C difficile should be considered in patients with 3 or more loose stools within 24 hours, particularly those with a recent history of hospitalization and antibiotic use within the last 3 months. Additionally, diarrhea persisting for 48 hours after hospital admission warrants consideration. Evaluating for community-acquired cases is important, even in patients without a history of such exposures (see Image. Clostridioides difficile Pathology and Diagnosis). Diagnostic tests for C difficile infections include an enzyme immunoassay for glutamate dehydrogenase, toxigenic cultures, cell culture cytotoxicity neutralization tests, toxins A and B enzyme immunoassays (EIAs), and NAATs. A singular test lacks sufficient informativeness, thus necessitating a 2-step, sequential testing approach.[38] In the diagnostic process, the primary focus is detecting the presence of C difficile antigen, achieved through either GDH testing for glutamate dehydrogenase produced by C difficile or NAATs. Negative results from these tests typically conclude the testing process. However, if positive, they do not indicate toxin presence. Therefore, EIAs should be used subsequently to detect and confirm toxin production (see Image. Impression Smear of Clostridioides difficile).

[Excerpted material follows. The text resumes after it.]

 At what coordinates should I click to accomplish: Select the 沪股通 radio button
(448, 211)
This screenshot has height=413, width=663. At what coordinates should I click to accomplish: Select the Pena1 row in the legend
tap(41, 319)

Most guidelines recommend a 2-step method for diagnosing C difficile infections, although using a NAAT alone or in conjunction with GDH in a 2-step process is also feasible. While selective anaerobic culture is an option for diagnosis, it is time-consuming (see Image. Clostridioides difficile Cultures on Cycloserine Mannitol Agar).[39][40][38] Studies have demonstrated that PCR-based diagnostic approaches, whether single or multistep, offer the highest sensitivity and specificity for diagnosing C difficile.[33] In certain scenarios, additional diagnostic modalities, such as radiographic imaging of the abdomen and pelvis or lower gastrointestinal endoscopy, may be warranted, particularly when patients present with fulminant colitis or alternative diagnoses are under consideration.[40]

Treatment / Management

Managing C difficile infections involves a multistep approach, including implementing infection prevention and control protocols for suspected or confirmed cases, making a definite diagnosis, discontinuing unnecessary antibiotics if possible, and administering appropriate medication following evidence-based guidelines. Testing for C difficile infection is unnecessary in asymptomatic patients who do not have diarrhea, and asymptomatic individuals with positive stool toxin tests do not require treatment (see Image. Course of Clostridioides difficile Infections). Response to treatment is defined as the resolution of diarrhea or the presence of formed stool for at least 48 hours after completing treatment. Refractory C difficile infections occur when there is no response to treatment after a specified duration. Recurrence refers to a new episode within 8 weeks following the complete resolution of a previous C difficile infection.[41] Severe C difficile infection is characterized by a white blood cell count exceeding 15,000 cells/μL, serum albumin below 3 g/dL, and serum creatinine elevated to more than 1.5 times the premorbid level. 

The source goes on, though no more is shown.